# Brie with Cranberry Chutney



## SharonT (Jul 15, 2006)

Baked Brie With Cranberry Chutney
2/3 c. water
2/3 c. sugar
1 (6-ounce) pkg. dried cranberries
4 tsp. white balsamic vinegar
1/3 c. dark raisins
1/4 c. chopped pecans
scant 1/4 tsp. ground ginger
1/2 tsp. chopped garlic
1 (2 1/4 lb.) wheel of brie with rind
In heavy 3-quart saucepan, combine water and sugar.  Stir to dissolve sugar; bring to boil.  Add cranberries, vinegar, raisins, pecans, ginger and garlic.  Boil very slowly, stirring occasionally until thick (5 minutes or so).  Remove from heat; allow to cool.  Cover and refrigerate.  Place Brie in center of baking sheet lined with foil.  Remove rind from top of cheese.  Spread cranberry chutney over top of cheese.  Fold foil loosely over cheese, making a tent.  Bake at 350 degrees until heated thoroughly, 10 to 15 minutes.  Remove from oven; lift foil and cheese to serving plate.   Trim away foil and arrange greenery around cheese.  Serve with apples and pears, or serve with French bread, cut into thin slices.


----------



## kadesma (Jul 16, 2006)

*A keeper*

_Thank you Sharon, this is a keeper.
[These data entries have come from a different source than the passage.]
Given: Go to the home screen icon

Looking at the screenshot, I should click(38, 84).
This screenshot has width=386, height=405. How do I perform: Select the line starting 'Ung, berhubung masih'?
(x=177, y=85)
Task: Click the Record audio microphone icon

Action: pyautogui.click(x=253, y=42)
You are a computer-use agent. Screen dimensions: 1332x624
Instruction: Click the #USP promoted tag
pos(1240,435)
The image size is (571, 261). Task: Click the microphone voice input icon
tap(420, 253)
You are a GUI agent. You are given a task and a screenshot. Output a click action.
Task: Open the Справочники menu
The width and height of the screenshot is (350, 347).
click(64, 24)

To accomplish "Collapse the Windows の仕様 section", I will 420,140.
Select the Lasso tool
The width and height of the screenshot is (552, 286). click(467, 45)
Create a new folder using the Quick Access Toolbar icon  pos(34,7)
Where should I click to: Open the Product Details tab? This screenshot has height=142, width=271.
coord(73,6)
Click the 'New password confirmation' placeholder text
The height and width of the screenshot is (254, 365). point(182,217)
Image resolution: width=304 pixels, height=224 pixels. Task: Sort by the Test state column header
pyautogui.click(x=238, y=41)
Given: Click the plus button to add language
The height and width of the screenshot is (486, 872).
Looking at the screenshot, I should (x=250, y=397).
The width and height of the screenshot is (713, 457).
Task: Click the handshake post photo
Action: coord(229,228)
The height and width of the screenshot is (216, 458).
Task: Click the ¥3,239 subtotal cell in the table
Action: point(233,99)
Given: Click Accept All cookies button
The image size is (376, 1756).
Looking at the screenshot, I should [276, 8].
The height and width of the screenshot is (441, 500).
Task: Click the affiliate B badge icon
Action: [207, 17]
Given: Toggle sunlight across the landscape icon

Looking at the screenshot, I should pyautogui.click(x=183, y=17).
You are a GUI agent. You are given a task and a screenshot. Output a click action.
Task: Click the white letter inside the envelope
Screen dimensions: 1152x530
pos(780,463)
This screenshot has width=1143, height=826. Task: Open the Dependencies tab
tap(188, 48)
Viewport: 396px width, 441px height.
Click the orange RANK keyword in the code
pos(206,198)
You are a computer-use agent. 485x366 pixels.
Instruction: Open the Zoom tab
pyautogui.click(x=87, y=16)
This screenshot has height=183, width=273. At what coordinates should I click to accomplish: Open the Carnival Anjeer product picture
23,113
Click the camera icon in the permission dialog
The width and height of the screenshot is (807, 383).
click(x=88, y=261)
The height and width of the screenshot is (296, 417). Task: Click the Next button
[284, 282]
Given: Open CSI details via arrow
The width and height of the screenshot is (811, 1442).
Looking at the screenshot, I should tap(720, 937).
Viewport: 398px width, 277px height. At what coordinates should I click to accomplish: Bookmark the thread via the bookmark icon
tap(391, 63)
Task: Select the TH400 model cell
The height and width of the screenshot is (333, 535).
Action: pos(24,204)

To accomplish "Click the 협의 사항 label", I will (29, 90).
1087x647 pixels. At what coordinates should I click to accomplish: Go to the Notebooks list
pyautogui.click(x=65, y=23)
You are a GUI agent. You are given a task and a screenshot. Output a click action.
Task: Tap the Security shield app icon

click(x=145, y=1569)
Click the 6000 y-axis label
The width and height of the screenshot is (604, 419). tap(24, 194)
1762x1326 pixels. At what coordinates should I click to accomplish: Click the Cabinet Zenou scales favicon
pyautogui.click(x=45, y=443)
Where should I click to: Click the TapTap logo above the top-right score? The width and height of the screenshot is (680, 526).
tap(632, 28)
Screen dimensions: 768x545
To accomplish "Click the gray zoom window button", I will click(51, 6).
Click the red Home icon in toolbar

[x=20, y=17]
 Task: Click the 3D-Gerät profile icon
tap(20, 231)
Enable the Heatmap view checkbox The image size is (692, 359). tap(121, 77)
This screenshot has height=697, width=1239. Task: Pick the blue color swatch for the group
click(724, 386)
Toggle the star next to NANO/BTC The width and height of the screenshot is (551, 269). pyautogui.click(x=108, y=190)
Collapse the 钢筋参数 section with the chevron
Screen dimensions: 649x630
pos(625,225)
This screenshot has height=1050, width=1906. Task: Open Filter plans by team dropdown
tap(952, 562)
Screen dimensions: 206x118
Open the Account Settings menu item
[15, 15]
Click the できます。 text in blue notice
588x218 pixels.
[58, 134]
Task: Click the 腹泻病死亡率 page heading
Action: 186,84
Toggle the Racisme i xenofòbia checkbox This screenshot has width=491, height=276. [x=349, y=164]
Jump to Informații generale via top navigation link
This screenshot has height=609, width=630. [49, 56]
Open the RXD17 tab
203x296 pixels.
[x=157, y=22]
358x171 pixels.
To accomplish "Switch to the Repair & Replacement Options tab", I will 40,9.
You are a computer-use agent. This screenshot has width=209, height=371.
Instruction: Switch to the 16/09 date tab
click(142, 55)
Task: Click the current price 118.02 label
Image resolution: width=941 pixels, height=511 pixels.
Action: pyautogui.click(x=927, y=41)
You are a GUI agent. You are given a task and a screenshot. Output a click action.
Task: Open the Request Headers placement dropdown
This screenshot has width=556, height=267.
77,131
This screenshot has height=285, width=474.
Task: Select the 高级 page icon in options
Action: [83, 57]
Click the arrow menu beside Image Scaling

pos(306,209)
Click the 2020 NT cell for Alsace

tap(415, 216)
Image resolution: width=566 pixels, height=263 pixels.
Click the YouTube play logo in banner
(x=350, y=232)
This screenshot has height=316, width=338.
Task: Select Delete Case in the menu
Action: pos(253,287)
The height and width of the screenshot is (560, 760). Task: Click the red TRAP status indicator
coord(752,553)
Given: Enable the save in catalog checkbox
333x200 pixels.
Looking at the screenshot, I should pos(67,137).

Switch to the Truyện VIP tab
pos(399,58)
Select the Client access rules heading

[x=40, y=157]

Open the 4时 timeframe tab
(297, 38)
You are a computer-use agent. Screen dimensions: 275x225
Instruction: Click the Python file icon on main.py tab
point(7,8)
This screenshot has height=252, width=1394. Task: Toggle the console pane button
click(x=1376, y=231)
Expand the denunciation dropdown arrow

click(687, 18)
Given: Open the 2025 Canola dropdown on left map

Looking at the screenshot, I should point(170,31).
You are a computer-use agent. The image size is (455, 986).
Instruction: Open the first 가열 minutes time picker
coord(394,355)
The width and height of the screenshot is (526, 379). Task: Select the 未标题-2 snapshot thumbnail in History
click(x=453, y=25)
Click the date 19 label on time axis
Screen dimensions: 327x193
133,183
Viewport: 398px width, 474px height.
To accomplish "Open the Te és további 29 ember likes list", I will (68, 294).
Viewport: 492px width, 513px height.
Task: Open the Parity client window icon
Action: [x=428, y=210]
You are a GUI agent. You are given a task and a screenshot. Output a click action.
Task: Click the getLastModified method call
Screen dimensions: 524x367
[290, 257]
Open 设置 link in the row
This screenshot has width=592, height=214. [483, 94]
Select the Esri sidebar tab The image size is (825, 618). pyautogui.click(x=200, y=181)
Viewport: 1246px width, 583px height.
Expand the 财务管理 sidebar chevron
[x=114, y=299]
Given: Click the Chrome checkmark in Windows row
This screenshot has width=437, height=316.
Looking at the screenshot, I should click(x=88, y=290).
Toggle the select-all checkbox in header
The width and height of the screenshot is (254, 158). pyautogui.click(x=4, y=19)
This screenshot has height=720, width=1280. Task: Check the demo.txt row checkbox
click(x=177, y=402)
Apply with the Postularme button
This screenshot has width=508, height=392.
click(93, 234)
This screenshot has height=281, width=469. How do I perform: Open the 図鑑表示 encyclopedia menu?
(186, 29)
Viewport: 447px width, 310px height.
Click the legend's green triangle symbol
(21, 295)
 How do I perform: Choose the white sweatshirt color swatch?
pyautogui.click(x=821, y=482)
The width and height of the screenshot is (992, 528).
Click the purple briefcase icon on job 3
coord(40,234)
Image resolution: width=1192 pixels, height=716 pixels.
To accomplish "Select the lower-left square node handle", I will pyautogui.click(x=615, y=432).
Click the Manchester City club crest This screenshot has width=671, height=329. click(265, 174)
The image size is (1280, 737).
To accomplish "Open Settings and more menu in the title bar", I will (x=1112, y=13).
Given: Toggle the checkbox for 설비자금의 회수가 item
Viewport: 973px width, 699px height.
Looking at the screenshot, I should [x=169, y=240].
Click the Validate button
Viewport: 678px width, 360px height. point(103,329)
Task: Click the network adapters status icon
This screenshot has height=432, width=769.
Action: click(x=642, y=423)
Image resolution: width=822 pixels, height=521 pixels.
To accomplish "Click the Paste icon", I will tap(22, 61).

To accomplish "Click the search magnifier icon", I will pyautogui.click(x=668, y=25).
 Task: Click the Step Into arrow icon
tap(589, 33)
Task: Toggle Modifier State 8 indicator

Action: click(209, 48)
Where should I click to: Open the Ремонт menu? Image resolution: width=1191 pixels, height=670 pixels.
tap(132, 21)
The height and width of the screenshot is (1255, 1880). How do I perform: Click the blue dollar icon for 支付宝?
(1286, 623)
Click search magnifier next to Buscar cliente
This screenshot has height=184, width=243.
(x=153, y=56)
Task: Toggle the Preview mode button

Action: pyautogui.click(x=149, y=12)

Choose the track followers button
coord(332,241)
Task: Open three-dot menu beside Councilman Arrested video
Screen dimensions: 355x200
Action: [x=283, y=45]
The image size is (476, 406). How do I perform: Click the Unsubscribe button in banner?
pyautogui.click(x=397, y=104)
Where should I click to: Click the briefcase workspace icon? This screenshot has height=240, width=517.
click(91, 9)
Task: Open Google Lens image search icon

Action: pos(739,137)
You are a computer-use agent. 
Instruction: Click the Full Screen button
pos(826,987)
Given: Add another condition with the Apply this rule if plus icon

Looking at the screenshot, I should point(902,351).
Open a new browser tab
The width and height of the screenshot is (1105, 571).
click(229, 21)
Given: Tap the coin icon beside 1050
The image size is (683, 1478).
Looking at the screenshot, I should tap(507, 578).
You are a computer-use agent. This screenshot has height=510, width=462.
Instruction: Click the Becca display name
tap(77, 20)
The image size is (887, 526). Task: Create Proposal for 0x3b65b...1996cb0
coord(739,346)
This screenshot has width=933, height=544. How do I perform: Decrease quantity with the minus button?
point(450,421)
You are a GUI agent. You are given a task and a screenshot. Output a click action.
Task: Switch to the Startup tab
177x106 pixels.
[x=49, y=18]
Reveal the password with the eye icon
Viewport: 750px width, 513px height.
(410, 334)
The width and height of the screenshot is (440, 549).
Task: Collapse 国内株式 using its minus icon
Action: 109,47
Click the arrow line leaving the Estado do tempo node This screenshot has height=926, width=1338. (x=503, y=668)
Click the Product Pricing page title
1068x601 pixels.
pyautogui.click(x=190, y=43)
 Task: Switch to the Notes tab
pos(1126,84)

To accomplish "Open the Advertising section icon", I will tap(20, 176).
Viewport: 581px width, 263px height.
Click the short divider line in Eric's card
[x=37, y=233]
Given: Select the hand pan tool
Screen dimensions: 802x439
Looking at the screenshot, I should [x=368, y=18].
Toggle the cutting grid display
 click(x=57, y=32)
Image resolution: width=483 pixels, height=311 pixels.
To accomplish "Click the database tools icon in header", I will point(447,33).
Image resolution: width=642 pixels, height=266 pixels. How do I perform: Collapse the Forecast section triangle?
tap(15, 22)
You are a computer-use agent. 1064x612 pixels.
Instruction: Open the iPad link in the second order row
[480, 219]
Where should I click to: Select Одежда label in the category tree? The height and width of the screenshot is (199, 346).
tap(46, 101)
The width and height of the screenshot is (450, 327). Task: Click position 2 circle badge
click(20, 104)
My family will love it._

_kadesma _


----------



## urmaniac13 (Jul 16, 2006)

Wow, what I found here, just our kind of goody!!  My mouth waters just imagining the end product... thanks for sharing, I second kadesma, it's a keeper!!


----------



## cjs (Jul 16, 2006)

I love a good chutney!! Will certainly be using your idea.


----------



## deejoy (Aug 24, 2006)

Thanks, this sounds good.


----------